Mayor on the fire inspection moratorium
Mayor Plante says that although she has confirmed that there was a moratorium on exit route inspections by the fire department in 2018, as revealed Monday in the Globe & Mail, she says it was lifted in 2021 and not in a hurry after the fatal Place Youville fire in March, as was alleged by the Toronto paper.
What’s interesting is that the moratorium began because the DPCP (the Crown prosecutor’s office) asked the fire department to stop doing the inspections because they seldom resulted in enough evidence to lead to a conviction in court. I don’t think this is why most members of the public would want the fire department to make exit inspections. I don’t think we’d feel it was wasted time.

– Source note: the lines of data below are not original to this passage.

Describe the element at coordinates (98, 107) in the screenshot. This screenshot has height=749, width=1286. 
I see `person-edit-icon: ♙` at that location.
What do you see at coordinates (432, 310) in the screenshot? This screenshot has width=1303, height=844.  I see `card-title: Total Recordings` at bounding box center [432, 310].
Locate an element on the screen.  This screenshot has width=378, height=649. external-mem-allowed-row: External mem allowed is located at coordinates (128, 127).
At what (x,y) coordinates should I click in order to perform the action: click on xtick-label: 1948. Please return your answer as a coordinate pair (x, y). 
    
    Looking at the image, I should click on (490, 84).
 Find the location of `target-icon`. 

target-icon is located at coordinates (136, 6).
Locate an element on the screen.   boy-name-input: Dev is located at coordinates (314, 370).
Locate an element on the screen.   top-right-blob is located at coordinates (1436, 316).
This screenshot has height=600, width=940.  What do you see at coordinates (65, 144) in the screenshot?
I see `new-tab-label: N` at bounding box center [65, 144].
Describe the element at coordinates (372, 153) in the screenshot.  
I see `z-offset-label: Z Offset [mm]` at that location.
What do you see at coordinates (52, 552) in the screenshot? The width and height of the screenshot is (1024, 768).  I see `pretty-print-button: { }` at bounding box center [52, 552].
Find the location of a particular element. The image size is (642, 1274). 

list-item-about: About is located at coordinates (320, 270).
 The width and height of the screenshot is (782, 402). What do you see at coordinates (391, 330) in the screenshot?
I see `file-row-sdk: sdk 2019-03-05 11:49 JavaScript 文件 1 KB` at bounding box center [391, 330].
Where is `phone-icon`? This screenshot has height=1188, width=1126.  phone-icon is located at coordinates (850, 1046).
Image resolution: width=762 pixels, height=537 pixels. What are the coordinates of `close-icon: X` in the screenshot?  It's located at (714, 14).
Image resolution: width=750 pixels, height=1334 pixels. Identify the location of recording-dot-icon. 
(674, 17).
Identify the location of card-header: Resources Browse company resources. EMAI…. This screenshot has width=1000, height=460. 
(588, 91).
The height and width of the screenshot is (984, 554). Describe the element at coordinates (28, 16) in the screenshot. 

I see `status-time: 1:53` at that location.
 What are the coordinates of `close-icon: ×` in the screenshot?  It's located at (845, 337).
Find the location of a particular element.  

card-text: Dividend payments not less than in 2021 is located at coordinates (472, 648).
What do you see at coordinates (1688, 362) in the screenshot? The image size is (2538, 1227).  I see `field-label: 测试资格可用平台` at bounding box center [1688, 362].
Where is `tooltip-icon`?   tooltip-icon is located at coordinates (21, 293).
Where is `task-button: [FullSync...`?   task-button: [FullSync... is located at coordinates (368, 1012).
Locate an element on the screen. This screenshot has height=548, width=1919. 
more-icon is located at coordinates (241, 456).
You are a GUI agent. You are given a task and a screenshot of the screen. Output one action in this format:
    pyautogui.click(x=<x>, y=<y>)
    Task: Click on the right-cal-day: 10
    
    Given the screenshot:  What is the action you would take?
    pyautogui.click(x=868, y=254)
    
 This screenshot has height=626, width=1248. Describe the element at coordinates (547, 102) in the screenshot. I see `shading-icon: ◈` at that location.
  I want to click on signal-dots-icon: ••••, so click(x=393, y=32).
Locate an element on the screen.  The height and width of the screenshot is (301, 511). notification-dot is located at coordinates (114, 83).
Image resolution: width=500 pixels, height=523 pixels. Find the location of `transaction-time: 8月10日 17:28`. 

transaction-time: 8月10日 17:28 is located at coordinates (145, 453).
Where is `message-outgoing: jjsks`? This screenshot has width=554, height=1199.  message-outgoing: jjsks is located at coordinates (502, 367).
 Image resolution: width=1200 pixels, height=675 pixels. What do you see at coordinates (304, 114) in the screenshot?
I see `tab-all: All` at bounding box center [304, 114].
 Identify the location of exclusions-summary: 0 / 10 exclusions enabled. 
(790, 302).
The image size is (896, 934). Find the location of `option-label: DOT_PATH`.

Blork 17:37 on 2023-05-16 Permalink
“…the DPCP (the Crown prosecutor’s office) asked the fire department to stop doing the inspections because they seldom resulted in enough evidence to lead to a conviction in court.”
As Kate infers, that should NOT be the reason for those inspections. If there are few convictions, that’s a sign of SUCCESS not failure! <- Seriously. What the actual f*ck are these people thinking?
It's only a sign of failure if you're an idiot administrator who sees inspections as revenue generators instead of public safety measures. Think such people might exist? Sure seems like it!
Em 09:47 on 2023-05-17 Permalink
The fire chief said yesterday that inspections did not stop. But what did stop was some of the legal actions to force compliance, especially prosecutions, when the case was complex and involved major structural change. His answers were really not clear but he seemed to say the inspectors didn’t know enough about the building code, or something.
Not sure if that’s any better, because it suggests they knew these buildings were dangerous and didn’t take meaningful action to force landlords to fix it. But I don’t think it’s a huge surprise either.